Shyam Selvadurai
Shyam Selvadurai, novelist (born at Colombo, Sri Lanka, 1965). Born in Sri Lanka, Shyam Selvadurai is of mixed Tamil and Sinhala heritage. The possibilities and impossibilities of similar "mixings" dominate his fiction. When he was 19, Selvadurai immigrated with his family to Canada following the 1983 riots in Colombo. Selvadurai received a BFA from York University in 1989, and subsequently settled in Toronto. Selvadurai's skill lies in his ability to portray a world threatened by various types of intolerance yet still possessed of beauty, humour and humanity.Shyam Selvadurai's first novel, Funny Boy won the SmithBooks/Books in Canada First Novel Award and The Lambda Literary Award for Best Gay Men's Fiction. The novel is at once innocent and wise, fanciful and uncompromisingly frank in its depiction of Arjie Chelvaratnam's happy and harrowing childhood. The novel focuses on Arjie's coming of age during the tumultuous years before the riots in 1983, when Sri Lanka's majority Sinhalese violently turned on the minority Tamils. As Arjie experiences his sexual awakening, he realizes that he is doubly endangered as a homosexual and a Tamil, because both identities have become intolerable in the Sri Lanka of 1983. Selvadurai's novel details Arjie's struggles and eventual acceptance of himself as a gay man, a Tamil and a citizen of the world. Funny Boy led to Selvadurai being classified and studied as both a "postcolonial" and "gay" writer.

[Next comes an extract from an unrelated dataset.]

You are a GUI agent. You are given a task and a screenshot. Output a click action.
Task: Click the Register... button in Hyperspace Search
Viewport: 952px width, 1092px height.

Shyam Selvadurai's second novel, Cinnamon Gardens (1998) returns to Sri Lanka but this time in the 1920s, when the country was known as Ceylon. Selvadurai's characters navigate an uncertain world armed only with their own insecurities. The political and the personal merge as they do in Funny Boy, as the main characters struggle to understand their true desires and identities in a world that will not tolerate either. Annalukshmi is trapped between a looming arranged marriage and a desire for independence that may ostracize her. Balendran is trying to maintain his appearance as a happily married man while struggling with increasing homosexual desires. As in Funny Boy, Selvadurai's convincing depictions of different but equally threatening personal dilemmas drive this engaging novel.
Shyam Selvadurai turned from fiction to autobiography in a 2003 essay "Coming Out," published in an issue of Time Asia dedicated to the Asian diaspora. The problems faced by Selvadurai and his partner in Sri Lanka reveal that the themes of political and personal persecution in his novels are obviously drawn from his own experiences. Selvadurai's other publications include the collection of short stories Story-Wallah: Short Fiction from South Asian Writers (2004), which he edited. In 2005, Selvadurai published a novel for young adults, Swimming in the Monsoon Sea, which garnered him another Lambda Literary Award, this time for best Children's and Youth Literature.